▶ **Stored items**:
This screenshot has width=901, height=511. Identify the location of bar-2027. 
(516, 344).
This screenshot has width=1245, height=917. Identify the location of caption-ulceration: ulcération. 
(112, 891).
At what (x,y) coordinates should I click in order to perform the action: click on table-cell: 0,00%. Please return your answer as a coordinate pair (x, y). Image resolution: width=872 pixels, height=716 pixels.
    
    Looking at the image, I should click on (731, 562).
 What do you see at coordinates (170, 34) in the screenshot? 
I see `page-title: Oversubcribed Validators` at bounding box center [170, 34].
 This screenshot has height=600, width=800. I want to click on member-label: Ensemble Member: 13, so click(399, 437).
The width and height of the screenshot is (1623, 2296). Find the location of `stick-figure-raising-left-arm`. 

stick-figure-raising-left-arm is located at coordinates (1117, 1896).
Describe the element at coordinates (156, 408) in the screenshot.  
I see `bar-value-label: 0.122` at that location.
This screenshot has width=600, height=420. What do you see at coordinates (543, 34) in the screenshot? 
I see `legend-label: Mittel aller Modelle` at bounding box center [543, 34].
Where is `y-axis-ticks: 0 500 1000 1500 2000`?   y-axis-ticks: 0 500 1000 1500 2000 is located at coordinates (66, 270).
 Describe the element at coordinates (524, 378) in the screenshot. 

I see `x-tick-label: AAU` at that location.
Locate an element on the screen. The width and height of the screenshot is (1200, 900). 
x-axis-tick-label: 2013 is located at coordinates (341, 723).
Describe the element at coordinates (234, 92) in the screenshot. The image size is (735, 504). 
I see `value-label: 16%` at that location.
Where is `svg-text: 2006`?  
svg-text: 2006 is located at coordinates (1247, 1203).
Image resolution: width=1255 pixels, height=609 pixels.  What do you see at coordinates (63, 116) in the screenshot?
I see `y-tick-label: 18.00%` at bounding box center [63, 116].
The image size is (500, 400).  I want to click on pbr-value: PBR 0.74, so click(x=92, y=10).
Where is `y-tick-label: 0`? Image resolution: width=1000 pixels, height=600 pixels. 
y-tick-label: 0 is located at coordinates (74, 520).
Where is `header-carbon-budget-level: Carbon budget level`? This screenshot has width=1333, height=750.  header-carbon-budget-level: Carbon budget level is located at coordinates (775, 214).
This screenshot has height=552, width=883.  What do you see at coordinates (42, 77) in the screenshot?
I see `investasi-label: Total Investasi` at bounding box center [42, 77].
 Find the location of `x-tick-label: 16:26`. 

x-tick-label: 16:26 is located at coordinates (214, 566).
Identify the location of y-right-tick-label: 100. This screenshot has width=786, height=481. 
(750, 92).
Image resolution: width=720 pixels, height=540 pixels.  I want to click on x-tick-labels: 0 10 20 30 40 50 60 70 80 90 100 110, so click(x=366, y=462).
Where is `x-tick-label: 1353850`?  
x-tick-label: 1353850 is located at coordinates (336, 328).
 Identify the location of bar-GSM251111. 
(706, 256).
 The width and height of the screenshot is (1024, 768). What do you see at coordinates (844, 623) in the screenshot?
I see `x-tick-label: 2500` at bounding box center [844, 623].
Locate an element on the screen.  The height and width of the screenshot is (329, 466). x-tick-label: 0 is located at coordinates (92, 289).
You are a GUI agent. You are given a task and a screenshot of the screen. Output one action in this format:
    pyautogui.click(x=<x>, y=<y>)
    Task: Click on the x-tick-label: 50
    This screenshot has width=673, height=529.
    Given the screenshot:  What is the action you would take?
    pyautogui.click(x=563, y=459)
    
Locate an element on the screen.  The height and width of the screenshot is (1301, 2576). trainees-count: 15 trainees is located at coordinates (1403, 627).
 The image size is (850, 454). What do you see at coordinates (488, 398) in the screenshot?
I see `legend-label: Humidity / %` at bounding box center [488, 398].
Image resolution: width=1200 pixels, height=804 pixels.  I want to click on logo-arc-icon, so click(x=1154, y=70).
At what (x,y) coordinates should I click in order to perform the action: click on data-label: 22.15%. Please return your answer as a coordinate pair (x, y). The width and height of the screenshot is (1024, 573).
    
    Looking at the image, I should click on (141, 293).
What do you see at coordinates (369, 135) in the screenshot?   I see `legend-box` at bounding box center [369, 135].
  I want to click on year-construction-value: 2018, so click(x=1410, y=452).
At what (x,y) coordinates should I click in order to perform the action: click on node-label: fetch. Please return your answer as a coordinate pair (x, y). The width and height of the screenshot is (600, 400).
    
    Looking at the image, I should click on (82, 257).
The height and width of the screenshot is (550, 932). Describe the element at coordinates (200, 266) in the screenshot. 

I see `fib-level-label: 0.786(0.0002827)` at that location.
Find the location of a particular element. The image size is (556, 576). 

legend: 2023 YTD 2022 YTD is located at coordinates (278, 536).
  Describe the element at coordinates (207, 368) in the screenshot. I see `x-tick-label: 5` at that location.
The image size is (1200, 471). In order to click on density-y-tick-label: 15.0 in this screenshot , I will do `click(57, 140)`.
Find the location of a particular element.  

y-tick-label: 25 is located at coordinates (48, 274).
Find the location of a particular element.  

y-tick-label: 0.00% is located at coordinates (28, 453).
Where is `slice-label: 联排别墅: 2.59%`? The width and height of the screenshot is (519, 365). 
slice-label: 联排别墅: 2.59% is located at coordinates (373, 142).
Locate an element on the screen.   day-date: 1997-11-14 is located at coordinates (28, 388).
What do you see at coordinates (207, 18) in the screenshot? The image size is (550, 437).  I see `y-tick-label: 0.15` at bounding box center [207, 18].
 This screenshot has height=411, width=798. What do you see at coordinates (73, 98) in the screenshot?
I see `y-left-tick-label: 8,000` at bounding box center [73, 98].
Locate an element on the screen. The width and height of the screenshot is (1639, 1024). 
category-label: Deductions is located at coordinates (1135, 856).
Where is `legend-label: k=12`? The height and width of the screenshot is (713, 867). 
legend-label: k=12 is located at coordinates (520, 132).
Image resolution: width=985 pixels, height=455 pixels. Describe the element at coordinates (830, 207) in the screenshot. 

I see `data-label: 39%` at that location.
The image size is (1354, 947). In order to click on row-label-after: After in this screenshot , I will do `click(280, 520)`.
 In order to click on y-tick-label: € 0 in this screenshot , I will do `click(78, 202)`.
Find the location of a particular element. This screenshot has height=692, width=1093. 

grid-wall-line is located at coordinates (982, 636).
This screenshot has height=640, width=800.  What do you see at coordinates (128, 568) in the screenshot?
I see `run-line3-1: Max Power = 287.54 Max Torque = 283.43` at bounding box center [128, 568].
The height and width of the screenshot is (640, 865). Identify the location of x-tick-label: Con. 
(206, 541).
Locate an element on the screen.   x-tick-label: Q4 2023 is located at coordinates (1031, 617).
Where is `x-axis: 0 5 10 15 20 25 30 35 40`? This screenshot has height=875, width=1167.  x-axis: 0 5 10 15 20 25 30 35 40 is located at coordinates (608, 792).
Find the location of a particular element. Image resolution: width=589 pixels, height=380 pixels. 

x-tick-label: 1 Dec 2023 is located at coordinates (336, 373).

▶ **What is required**:
Recast the material from the line containing "Find the location of a particular element. Image" through the end of the material, inclusive, as a two-column CSV with the headers text and answer. Put each text and its answer on one row, each in a single quoted field, with line breaks replaced by spaces.

▶ **Task solution**:
text,answer
"Find the location of a particular element. Image resolution: width=589 pixels, height=380 pixels.","x-tick-label: 1 Dec 2023 is located at coordinates (336, 373)."